Con la testa tra le braccia pianse nel ricordare quelle parole. Quel discorso lo aveva fatto Asuma il giorno dopo il funerale del Terzo Hokage e in quell'occasione lo aveva interpretato come una sorta di sfogo, dopotutto si trattava di suo padre. Solo in quel momento capì che non erano parole dettate dallo sconforto o dalla rabbia. Aveva fatto dono ai suoi studenti di una verità terribile e saggia, nonostante questo Shikamaru aveva vissuto ogni giorno come se ne fosse immune, come se la morte dovesse rimanere una chimera destinata a rivelarsi solo al suo ultimo rintocco.
Adesso se ne stava fermo, coi pugni chiusi a colpire la terra e le sue leggi, come un cucciolo impaurito, un bambino a cui si dà un divieto che non riesce a capire e ad accettare. Sollevò la manica sinistra scoprendo parte del braccio.
Una cicatrice solcava nitida la pelle, come una crepa sulla parete di un palazzo antico.
Migliaia di volte si era addossato tutta la responsabilità di ciò che era accaduto.
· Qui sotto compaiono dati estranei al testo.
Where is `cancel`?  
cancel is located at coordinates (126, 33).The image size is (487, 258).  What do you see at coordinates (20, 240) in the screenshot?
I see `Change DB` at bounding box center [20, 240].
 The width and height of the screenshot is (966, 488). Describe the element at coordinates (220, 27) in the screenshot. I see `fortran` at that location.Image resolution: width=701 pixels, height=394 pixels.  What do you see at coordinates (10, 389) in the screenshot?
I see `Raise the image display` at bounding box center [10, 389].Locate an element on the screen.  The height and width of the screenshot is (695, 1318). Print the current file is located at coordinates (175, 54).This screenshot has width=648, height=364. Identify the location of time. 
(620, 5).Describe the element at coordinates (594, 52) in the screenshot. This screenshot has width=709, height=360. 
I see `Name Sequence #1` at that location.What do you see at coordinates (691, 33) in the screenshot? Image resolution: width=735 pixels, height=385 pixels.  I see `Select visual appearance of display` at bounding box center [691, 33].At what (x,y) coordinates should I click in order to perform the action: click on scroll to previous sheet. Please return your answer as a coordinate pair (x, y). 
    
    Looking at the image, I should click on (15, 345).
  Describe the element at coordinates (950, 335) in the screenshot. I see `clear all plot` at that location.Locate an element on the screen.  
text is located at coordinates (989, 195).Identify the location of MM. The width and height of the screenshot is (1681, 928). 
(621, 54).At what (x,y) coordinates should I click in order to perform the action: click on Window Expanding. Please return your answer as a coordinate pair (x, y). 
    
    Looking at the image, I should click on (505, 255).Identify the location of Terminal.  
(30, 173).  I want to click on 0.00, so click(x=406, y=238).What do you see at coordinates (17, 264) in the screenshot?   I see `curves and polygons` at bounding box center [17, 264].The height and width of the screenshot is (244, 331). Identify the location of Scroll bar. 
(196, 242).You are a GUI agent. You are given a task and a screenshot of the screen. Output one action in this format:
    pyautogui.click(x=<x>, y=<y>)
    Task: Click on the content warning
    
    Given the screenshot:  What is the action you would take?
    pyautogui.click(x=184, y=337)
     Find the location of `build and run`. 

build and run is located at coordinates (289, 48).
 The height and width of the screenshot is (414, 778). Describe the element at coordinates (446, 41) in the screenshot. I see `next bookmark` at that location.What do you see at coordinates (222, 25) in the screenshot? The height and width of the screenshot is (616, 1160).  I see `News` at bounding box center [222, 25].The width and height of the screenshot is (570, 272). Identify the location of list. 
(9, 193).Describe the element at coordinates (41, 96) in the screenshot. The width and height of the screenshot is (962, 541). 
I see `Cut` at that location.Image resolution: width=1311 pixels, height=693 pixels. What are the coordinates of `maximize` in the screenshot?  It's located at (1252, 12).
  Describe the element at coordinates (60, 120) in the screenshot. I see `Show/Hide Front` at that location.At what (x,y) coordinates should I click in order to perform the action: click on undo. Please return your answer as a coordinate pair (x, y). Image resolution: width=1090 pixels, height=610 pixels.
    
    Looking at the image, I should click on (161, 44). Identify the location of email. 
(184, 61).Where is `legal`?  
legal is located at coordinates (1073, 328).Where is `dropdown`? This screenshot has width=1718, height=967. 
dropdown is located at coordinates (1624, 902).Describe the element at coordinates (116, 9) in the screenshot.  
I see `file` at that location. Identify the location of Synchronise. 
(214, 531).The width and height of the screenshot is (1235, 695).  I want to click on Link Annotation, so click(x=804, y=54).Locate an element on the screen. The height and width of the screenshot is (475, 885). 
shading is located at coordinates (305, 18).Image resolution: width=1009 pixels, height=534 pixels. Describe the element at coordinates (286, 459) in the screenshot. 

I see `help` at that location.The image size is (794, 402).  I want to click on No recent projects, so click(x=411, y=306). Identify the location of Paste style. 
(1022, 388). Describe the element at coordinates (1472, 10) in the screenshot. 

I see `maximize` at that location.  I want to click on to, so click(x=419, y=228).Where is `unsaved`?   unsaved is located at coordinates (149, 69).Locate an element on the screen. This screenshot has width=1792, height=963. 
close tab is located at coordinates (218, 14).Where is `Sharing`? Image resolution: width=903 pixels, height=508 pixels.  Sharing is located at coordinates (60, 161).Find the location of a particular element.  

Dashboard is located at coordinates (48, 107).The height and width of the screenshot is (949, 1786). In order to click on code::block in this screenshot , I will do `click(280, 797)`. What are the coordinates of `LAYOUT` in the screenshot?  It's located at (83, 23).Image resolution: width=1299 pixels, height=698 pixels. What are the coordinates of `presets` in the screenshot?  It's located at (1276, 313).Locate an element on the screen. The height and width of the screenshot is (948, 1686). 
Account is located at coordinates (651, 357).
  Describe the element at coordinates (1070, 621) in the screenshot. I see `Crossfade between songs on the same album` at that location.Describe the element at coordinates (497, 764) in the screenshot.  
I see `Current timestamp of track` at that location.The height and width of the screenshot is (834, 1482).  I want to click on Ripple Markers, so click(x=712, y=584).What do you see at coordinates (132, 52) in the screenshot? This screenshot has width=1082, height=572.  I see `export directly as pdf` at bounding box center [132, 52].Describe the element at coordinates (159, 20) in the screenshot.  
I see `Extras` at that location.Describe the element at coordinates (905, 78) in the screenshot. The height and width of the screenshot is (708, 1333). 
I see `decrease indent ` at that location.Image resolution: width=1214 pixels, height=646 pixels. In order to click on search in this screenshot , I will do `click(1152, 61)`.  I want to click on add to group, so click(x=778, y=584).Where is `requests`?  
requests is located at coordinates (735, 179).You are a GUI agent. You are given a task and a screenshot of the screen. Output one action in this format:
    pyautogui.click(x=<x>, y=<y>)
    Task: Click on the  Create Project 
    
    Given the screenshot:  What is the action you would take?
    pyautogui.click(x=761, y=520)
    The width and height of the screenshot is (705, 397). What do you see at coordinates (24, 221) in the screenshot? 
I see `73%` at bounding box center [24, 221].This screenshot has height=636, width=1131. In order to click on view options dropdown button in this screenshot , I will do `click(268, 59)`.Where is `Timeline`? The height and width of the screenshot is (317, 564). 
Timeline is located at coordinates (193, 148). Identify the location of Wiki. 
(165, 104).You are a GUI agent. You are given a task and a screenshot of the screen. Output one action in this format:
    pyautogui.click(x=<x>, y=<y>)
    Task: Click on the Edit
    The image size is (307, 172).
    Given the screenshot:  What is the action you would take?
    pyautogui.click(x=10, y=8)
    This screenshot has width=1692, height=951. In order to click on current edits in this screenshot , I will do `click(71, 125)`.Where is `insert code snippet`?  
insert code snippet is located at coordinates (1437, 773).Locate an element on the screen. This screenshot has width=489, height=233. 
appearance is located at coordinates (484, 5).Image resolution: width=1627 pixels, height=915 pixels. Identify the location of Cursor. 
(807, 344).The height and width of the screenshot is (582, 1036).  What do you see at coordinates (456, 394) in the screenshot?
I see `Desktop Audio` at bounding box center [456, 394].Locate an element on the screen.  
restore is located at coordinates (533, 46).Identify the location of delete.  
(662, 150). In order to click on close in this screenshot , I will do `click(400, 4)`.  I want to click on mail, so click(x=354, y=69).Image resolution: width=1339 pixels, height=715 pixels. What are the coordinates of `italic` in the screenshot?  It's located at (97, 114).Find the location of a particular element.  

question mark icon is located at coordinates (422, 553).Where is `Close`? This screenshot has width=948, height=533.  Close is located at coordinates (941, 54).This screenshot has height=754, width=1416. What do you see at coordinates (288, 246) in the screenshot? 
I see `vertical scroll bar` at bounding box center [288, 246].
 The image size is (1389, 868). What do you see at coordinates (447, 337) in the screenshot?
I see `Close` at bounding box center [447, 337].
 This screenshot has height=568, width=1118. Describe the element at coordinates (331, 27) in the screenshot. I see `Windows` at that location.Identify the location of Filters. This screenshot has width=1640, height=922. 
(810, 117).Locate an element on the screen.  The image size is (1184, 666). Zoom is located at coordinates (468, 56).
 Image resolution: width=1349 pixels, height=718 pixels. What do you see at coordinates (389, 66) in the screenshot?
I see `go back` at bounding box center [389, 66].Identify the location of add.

Non aveva lottato abbastanza, si era arreso, nonostante avesse capito come salvarlo non era riuscito a sottrarlo a quel destino di desolazione.  In altrettante occasione si interrogò sul suo futuro, sul fatto di continuare ad allenarsi per diventare Shinobi. Fissò quel segno che si era inferto da solo per placare il dolore che lo divorava dentro, per sentire ancora qualcosa che non fosse quel vuoto paralizzante. Con la punta di un kunai si era sfregiato ricalcando il profilo di una falce. Voleva ricordare ogni giorno il dolore per quella perdita immensa, la soddisfazione di aver sconfitto quel mietitore di carne e sangue di nome Hidan.

Quella cicatrice sarebbe stata un monito a non arrendersi perché non si sarebbe fermato fino a che non sarebbe stato in grado di proteggere le persone che amava;  il prossimo avrebbe avuto una possibilità in più.
Si rialzò fissando l'orizzonte lasciando alle sue spalle il ragazzo spensierato che guardava le nuvole. Riprese il cammino superando sé stesso, quel giorno decise di lasciare il passato al suo posto, quel giorno varcò i confini di un nuovo mondo.